== Records to use ==
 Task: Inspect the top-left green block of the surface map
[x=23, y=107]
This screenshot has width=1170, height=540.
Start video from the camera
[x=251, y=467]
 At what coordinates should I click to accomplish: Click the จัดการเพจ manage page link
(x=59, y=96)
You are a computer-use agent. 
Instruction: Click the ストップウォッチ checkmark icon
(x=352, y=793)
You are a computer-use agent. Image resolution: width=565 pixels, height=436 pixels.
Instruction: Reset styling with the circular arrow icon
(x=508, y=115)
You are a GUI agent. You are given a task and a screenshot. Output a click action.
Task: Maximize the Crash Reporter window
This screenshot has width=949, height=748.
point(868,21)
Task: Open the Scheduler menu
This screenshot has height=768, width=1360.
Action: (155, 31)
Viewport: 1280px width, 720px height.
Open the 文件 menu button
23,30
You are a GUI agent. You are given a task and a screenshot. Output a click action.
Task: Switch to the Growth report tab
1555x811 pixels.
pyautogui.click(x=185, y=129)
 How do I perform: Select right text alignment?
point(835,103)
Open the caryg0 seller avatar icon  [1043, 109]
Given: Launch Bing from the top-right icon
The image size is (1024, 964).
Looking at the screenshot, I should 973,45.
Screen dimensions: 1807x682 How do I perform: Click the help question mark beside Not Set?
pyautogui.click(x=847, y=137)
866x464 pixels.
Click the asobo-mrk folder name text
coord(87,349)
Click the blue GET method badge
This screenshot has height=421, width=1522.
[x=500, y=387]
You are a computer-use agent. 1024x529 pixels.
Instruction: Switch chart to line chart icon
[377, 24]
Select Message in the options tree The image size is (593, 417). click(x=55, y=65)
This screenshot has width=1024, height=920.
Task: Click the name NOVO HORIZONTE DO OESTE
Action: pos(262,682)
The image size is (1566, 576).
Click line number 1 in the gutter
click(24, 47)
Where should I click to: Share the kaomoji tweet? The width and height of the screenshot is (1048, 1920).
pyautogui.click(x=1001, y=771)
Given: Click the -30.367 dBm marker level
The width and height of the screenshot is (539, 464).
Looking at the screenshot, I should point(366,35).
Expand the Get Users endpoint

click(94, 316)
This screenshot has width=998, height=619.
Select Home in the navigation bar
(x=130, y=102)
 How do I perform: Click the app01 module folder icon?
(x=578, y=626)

== Problem to work on ==
Determine how many lines in the records above have the string "computer". Only the number should be returned.

== Reply ==
3